Secona parte Oceana – Fratelli di pietra e mare
Per anni, avevano dormito nelle profondità della crosta terrestre, considerando la vita organica un esperimento fallito, un rumore di fondo tollerabile.
Ma il “canto” che aveva unito umani e Olytridi, proiettando la coscienza fino al cielo, aveva superato la soglia.
Per i Fundak, l’infezione aveva lasciato la capsula di Petri dell’oceano e minacciava di contaminare l’intero sistema.
L’esperimento era finito. Era ora di sterilizzare il laboratorio.
«Non possiamo parlare loro con le emozioni, e non possiamo combatterli con la forza,» disse Sylas, la rivelazione che si formava nella sua mente.
«Ma se siamo due metà della stessa origine, deve esserci un linguaggio che entrambi comprendiamo.»
«La matematica,» sussurrò Eira, il suo ologramma che brillava di un’intuizione improvvisa.
«La geometria. La struttura fondamentale dell’universo. Loro vedono il nostro amore, la nostra paura, come caos. Dobbiamo mostrargli la matematica dell’amore.

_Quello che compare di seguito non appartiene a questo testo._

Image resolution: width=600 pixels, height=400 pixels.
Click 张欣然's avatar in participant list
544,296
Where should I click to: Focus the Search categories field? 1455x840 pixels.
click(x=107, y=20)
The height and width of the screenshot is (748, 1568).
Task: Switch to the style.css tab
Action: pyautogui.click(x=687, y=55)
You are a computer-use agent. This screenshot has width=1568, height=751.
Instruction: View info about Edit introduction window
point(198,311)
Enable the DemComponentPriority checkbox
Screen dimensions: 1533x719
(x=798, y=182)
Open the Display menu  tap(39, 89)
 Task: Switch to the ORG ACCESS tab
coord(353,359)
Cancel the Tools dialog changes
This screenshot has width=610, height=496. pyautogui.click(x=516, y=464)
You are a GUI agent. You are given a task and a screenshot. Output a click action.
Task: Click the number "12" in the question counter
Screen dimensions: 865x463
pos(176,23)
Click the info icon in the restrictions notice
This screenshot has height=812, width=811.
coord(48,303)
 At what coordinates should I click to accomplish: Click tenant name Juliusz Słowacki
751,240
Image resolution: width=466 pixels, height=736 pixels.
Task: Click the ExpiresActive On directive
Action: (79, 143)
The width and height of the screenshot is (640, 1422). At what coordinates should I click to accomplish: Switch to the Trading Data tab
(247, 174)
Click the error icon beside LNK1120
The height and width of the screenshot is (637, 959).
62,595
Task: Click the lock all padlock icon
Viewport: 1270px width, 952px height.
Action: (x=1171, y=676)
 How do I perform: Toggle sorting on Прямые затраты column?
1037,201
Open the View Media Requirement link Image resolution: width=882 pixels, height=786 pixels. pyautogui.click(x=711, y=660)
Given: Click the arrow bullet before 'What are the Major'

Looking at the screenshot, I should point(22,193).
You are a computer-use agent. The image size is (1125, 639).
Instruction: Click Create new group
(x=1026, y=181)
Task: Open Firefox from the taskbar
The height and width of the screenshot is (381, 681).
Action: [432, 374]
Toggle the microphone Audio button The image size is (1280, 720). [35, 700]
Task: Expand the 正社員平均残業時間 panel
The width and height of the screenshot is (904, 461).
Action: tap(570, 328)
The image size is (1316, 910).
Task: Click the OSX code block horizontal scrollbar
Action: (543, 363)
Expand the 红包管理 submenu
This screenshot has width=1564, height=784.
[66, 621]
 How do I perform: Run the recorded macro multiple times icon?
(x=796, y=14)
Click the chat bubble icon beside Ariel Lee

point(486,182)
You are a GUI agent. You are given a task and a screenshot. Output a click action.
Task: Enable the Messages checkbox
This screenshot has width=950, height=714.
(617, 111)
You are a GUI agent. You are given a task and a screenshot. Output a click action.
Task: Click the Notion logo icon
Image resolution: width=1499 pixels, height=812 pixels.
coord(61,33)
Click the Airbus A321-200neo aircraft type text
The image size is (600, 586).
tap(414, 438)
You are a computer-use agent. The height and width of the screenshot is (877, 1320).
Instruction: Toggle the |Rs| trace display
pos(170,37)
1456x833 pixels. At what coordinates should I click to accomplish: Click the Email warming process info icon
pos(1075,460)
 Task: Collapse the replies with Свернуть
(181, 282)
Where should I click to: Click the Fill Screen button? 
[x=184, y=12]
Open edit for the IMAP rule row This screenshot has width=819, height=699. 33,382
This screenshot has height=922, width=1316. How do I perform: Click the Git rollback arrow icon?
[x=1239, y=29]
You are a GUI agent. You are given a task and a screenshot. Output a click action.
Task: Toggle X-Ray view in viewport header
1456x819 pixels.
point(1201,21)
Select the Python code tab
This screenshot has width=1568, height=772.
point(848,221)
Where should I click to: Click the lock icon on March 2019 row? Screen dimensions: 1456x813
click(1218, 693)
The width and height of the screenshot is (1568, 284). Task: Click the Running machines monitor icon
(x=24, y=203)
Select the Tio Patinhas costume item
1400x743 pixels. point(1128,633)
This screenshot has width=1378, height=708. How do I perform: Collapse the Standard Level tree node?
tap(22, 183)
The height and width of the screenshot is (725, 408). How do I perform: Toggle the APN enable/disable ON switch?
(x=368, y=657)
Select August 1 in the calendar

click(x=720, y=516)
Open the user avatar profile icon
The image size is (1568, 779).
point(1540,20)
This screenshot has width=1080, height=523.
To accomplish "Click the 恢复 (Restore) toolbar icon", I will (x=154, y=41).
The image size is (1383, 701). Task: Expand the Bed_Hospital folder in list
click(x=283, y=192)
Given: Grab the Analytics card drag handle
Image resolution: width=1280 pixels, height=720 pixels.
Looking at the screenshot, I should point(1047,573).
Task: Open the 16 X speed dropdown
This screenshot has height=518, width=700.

La geometria della speranza.»
Nacque un piano audace, quasi folle.
Non avrebbero cantato un inno all’empatia, ma un Canto della Struttura.
Eira divenne il compositore, traducendo i concetti più complessi della coscienza — simbiosi, sacrificio, evoluzione, amore — in pure equazioni, in frattali di luce, in armoniche sismiche.
Miran, usando la tecnologia della Tirannosfera riadattata, costruì degli emettitori di risonanza in grado di far vibrare la crosta terrestre secondo le partiture di Eira.
Asha non scrisse preghiere, ma miti cosmologici basati sulla sezione aurea e sulla sequenza di Fibonacci, storie che narravano l’universo non come un dramma, ma come un’elegante equazione che si svolgeva.
Il culmine fu un’orchestra planetaria.
Sylas e Naeryn fungevano da direttori, le loro menti unite per sincronizzare ogni elemento.
Mentre i Fundak avanzavano, intenti a cristallizzare l’intera fossa delle Marianne, il santuario principale degli Olytridi, il canto iniziò.
Miran attivò gli emettitori.
Un’onda sismica controllata, dolce ma inesorabile, si propagò per tutto il pianeta — non un terremoto distruttivo, ma una vibrazione armonica che parlava il linguaggio della geologia.
Dalle profondità, Rynel e i suoi Cacciatori non scagliarono correnti, ma le modellarono in gigantesche, perfette spirali logaritmiche, manifestazioni fisiche della bellezza matematica.
In superficie, Asha guidò gli umani in canti che non erano parole, ma toni puri le cui frequenze corrispondevano a costanti universali.
Eira, dal suo regno digitale, intrecciò tutto, proiettando nel cielo non i riflessi emotivi degli Olytridi, ma giganteschi e lenti poliedri di luce, le forme platoniche che erano alla base della materia stessa.
I Fundak si fermarono.
Per la prima volta, i loro sei occhi mostrarono qualcosa di diverso dalla fredda analisi: una sorta di risonanza.
Il Canto della Struttura non cercava di convincerli o di toccare il loro cuore inesistente.
Dimostrava loro, nel loro stesso linguaggio, che la vita e la coscienza non erano caos.
Dimostrava che l’amore aveva una sua simmetria, che il sacrificio poteva essere un’equazione elegante, che l’evoluzione era un frattale che si espandeva verso una complessità sempre maggiore.
Kaelus, la mente-guida dei Fundak, discese di fronte a Sylas, che si era esposto sul fondale oceanico protetto da un campo di forza.
Non ci fu un contatto mentale, ma un’interfaccia diretta.
Sylas vide l’universo come lo vedeva Kaelus: una magnifica, fredda, perfetta macchina di causa ed effetto.
E Kaelus, per la prima volta, percepì la coscienza di Sylas non come un rumore, ma come una soluzione inaspettata a un’equazione che non sapeva di aver posto.
«La complessità non è caos,» fu il concetto che si formò, non a parole, ma come una verità geometrica dimostrata.
«L’ordine può emergere dalla vita. Una nuova variabile. Imprevista.»